By SIMONE COHEN SCOTT Nomi Yeshua occasionally passes through Canada representing the Jerusalem Foundation. Last summer she came through Winnipeg with Mayor Moshe Lion of Jerusalem. The delegation from Israel was thanking the Canadian donors who have helped to build and support projects geared to make Jerusalem the cultural and civilizational hub of the planet that she should be, and almost is.

Nomi Yeshua – Canadian Executive Director, Jerusaem Foundation/the late Teddy Kollek, former mayor of Jerusalem


Nomi was back in Canada again last month, planning a tour that would showcase an innovative project geared to help young women from all the diverse communities in Jerusalem to lift themselves up into independence – in other words, to train them to actualize their inherent entrepreneurial skills. 
She was spending a few days in Winnipeg, and so we were able to book a little visit together. I met Nomi several years ago when she spoke in Gimli at a JNF brunch, and I wanted to update myself about recent changes in her title, details of how she landed her job in the mayor’s office upon making aliyah, and how she transitioned herself through various roles until she does what she does now.
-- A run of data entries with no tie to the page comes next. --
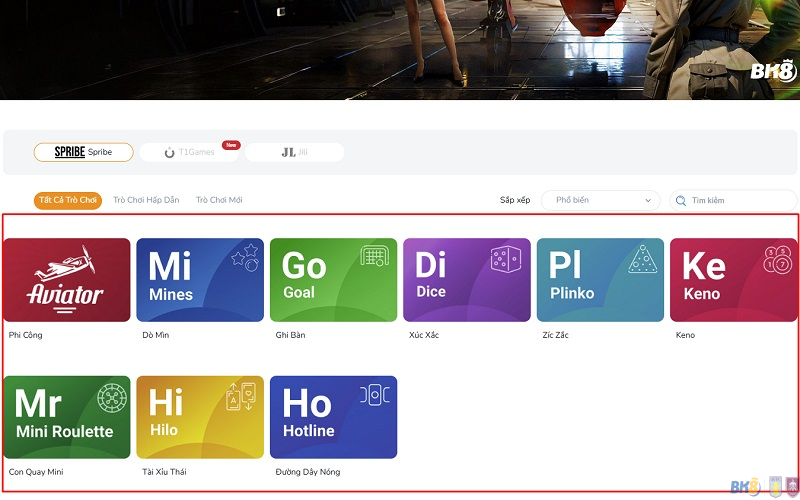Viewport: 800px width, 500px height.
Task: Select the Tất Cả Trò Chơi filter
Action: click(x=68, y=200)
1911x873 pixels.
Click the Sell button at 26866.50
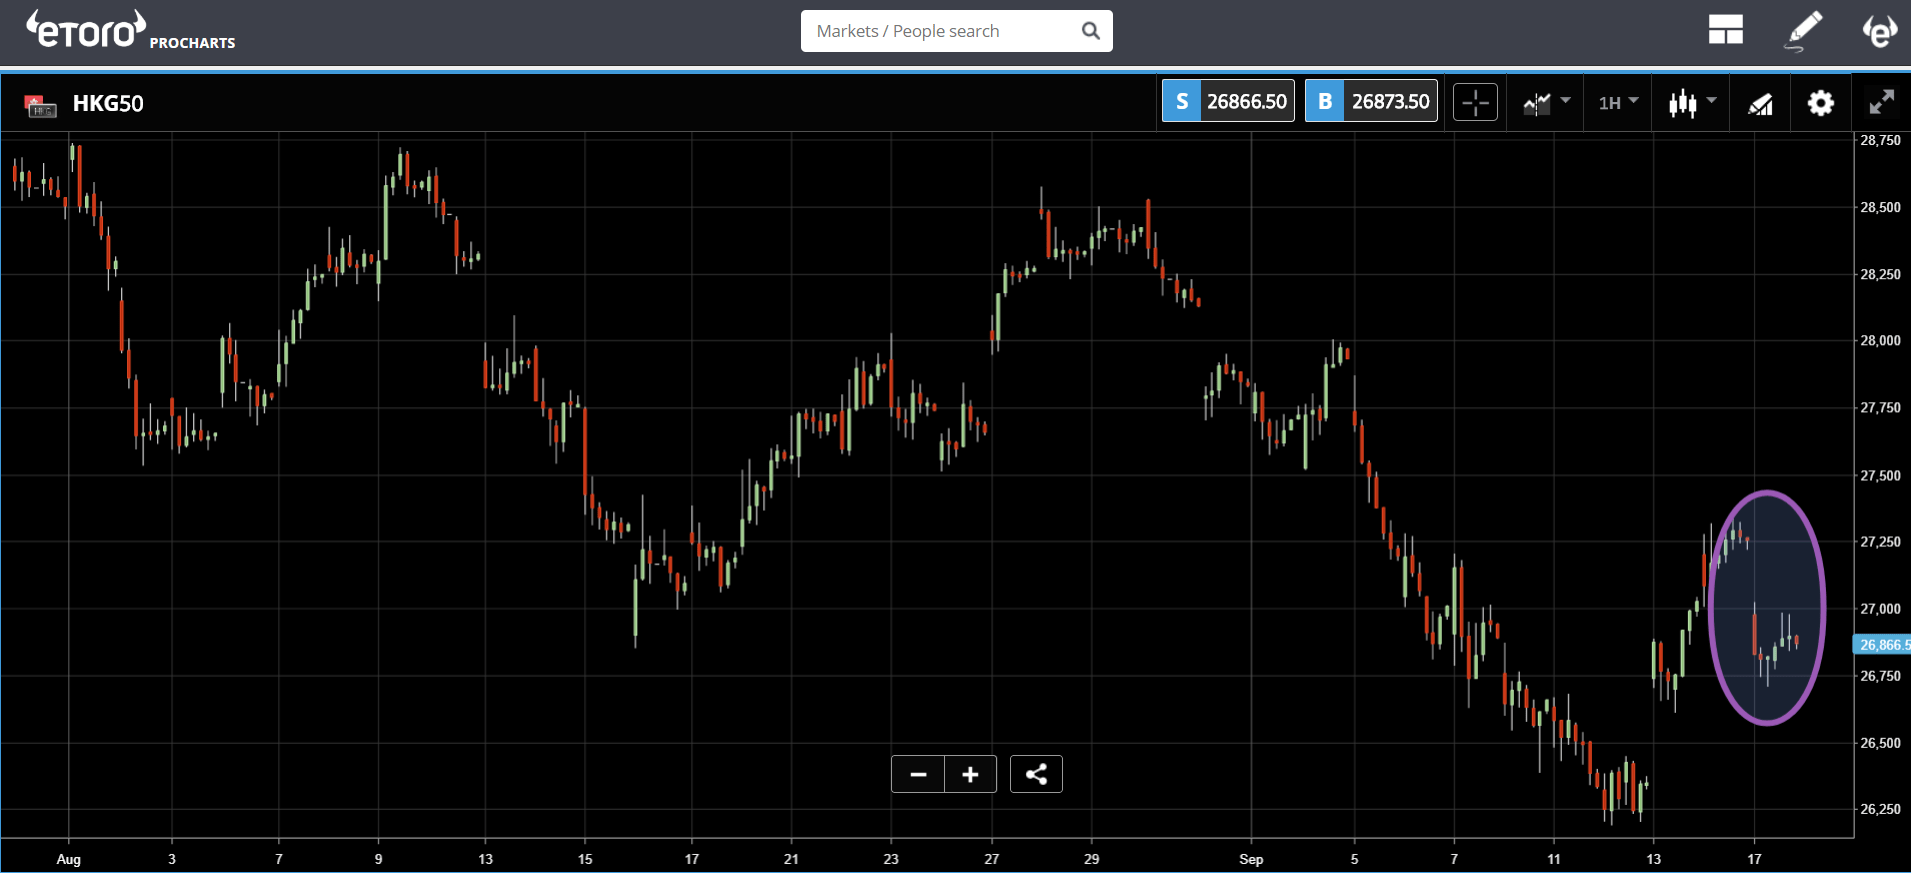click(x=1228, y=101)
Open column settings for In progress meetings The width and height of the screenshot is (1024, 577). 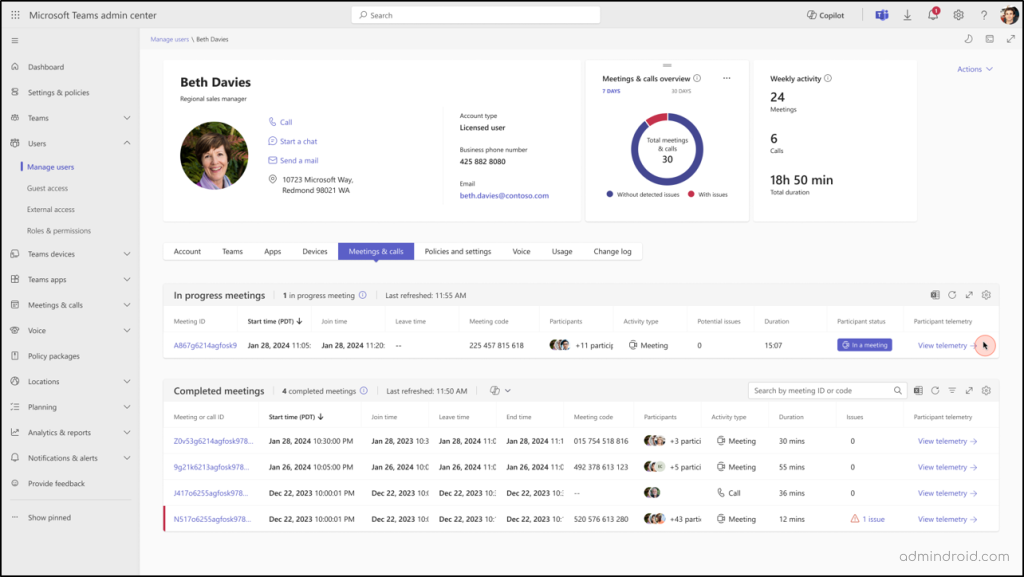[986, 295]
Our conversation revealed another transformation: that the art of fundraising has come a long way since Golda Meyerson travelled the United States in a housedress with her hand out.

Nomi was born in Vancouver, but the seeds of Zionism were planted early. When only in middle school, she applied to a program offering grade 10 on Kibbutz Kfar Blum. She was accepted and spent that single year of high school in Israel, no doubt delighting her grandmother who had made aliyah in 1977. 
Finishing high school in Vancouver, looking for an education along the lines of liberal arts, she chose Political Science and obtained a B.A. from the University of British Columbia. In 1990, Nomi herself made aliyah, joining her grandmother and aunt, both Winnipeggers, Aunt Miriam having made aliyah in 1966. It was through them that Nomi, a brand new Israeli, found her dream job in Mayor Teddy Kolleck”s office. 
In Nomi’s own words: “I went for lunch with my grandmother at the home of my aunt’s neighbour. The neighbour, Frada Feigelson, had a sister, Shula Eisner Navon, who had worked for Mayor Teddy since 1965, and she hired me as her assistant. Shula left a couple of years later and then I took over her position.” 
Note that Shula began with Teddy (named Tadeuz after Theodore Herzl) the same year he became mayor, and worked for him for over 25 years, when she hired Nomi. Back in 1965. Jerusalem was still occupied by Jordan up to the Green Line (meaning the 1947 War of Independence ‘cease fire’ line which had been drawn with a green crayon). 
By 1966, Teddy had founded the Jerusalem Foundation, a fundraising device to allow people of the world to assist,whether by large or small amounts, in the cultural development of their ‘city on the hill’. Its first initiatives were public parks in the poorer neighbourhoods, funded by donors in New York.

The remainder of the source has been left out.